La lettre suivante est datée du 22 mars 1915 :

Je viens de vivre quelques journées inoubliables. Le 19, on nous a lancés à l’assaut de tranchées boches formidablement retranchées sur lesquelles l’artillerie, malgré une « bouzillade » furieuse n’avait aucun effet. J’ai vu tomber à mes côtés quantité de braves dont le sacrifice héroïque méritait mieux que ça. Au demeurant, c’était une opération stupide à tous les points de vue… ; mais il fallait sans doute une troisième étoile au c… sinistre qui commande la division de marche et qui a nom B… de M… Je vous donne là l’opinion de tout le régiment qui, sans rien dire, a obéi comme il devait, se faisant hacher par les mitrailleuses et les marmites.

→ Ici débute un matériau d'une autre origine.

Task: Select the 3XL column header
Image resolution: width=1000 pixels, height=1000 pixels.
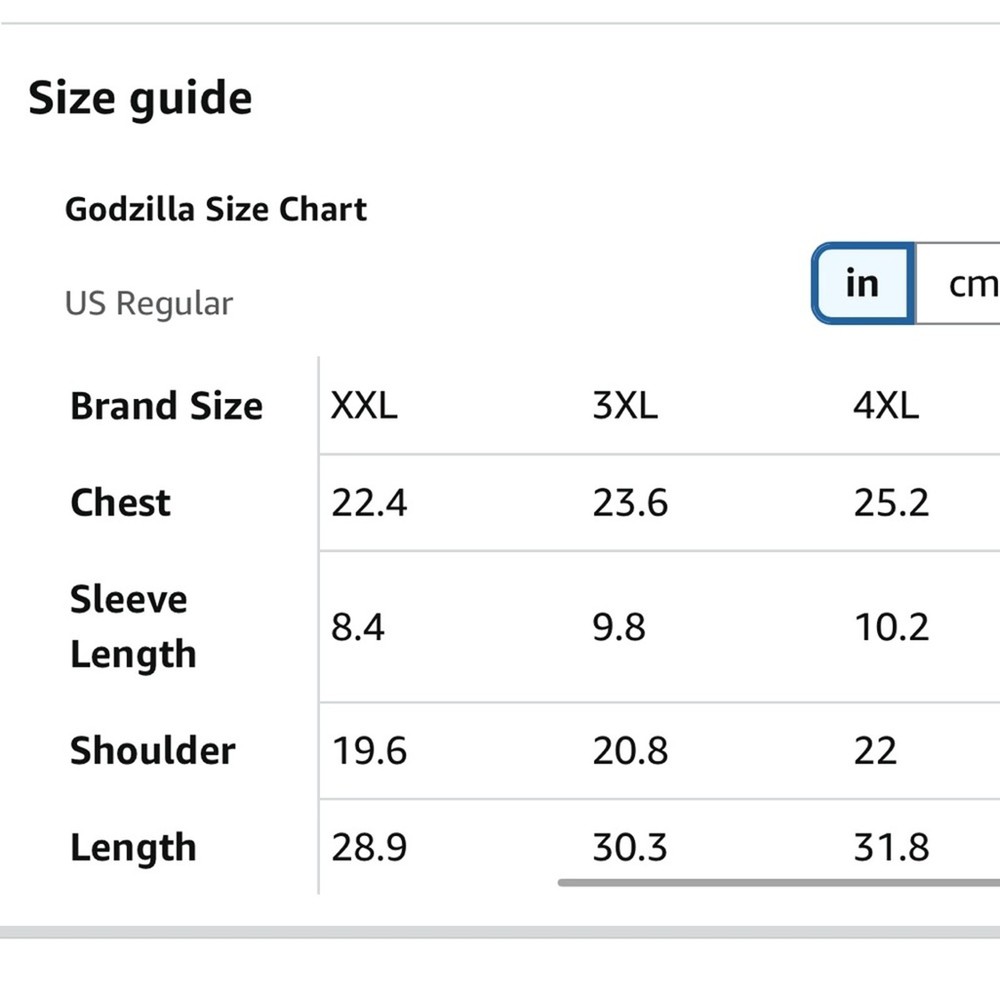Action: tap(625, 406)
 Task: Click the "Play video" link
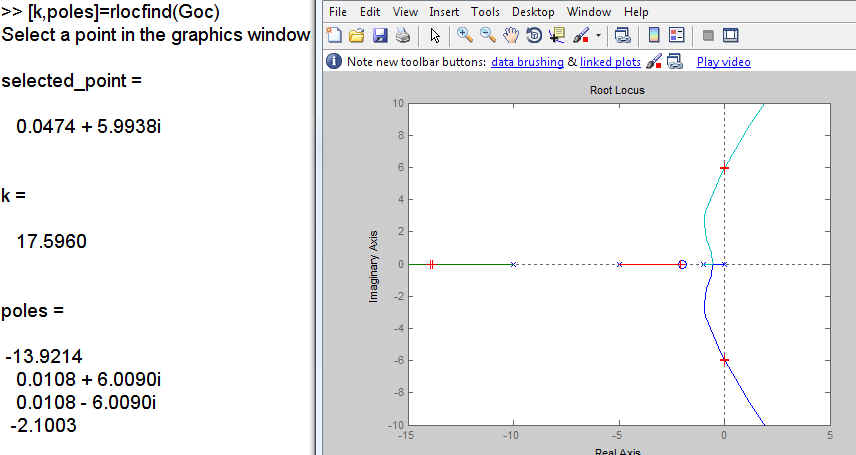click(x=723, y=62)
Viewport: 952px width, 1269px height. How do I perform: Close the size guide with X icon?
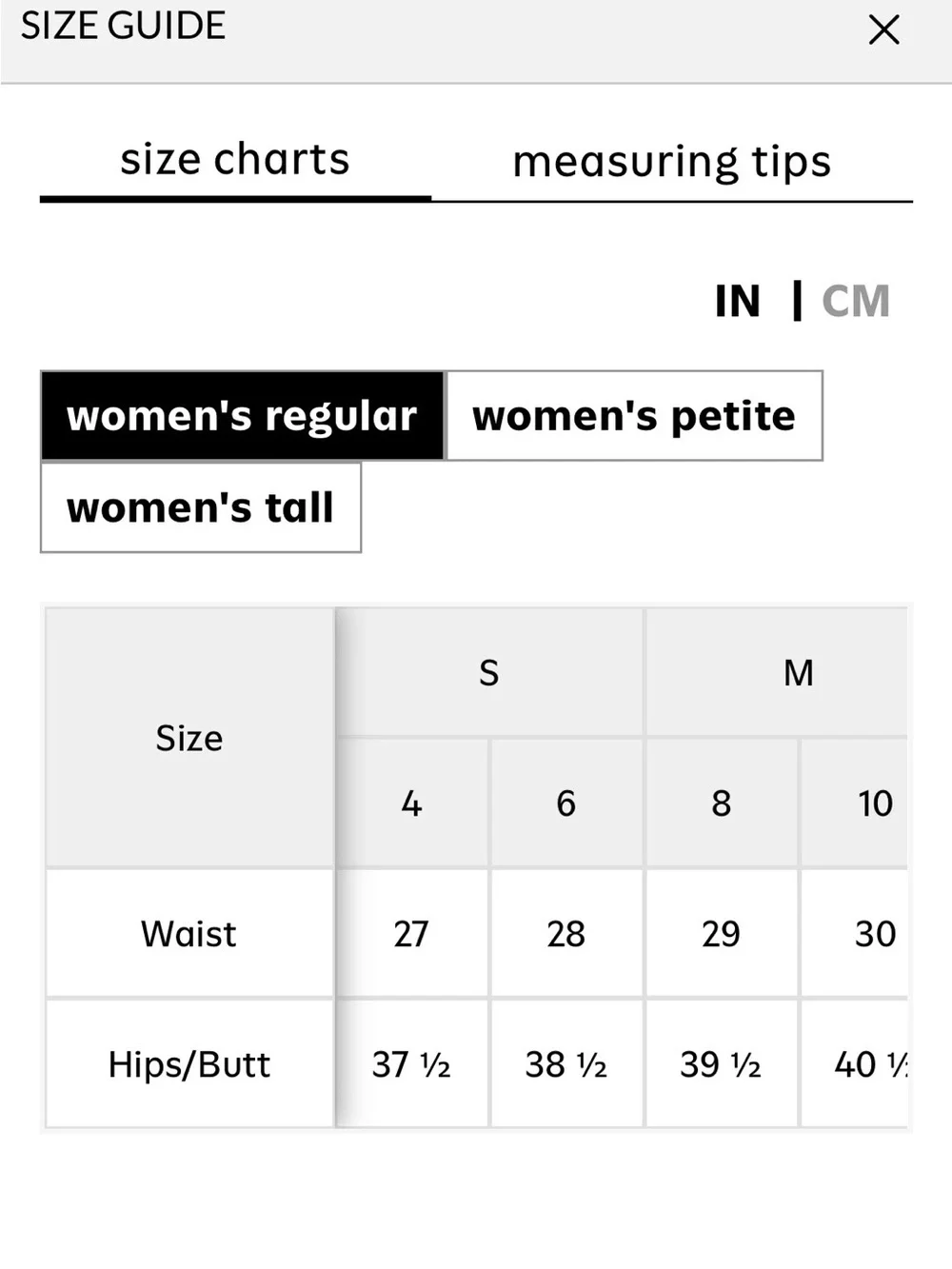point(883,30)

Comment ai-je pu passer au travers ? Je l’ignore ; mais je n’oublierai jamais ce champ de bataille tragique, les morts, les blessés, les mares de sang, les fragments de cervelle, les plaintes, la nuit noire illuminée de fusées, et le 75 achevant nos blessés accrochés aux fils de fer qui nous séparent des lignes ennemies. Ça va recommencer demain… mais on ne passera que sur nos cadavres ; je suis aussi sûr de mes poilus que de moi-même.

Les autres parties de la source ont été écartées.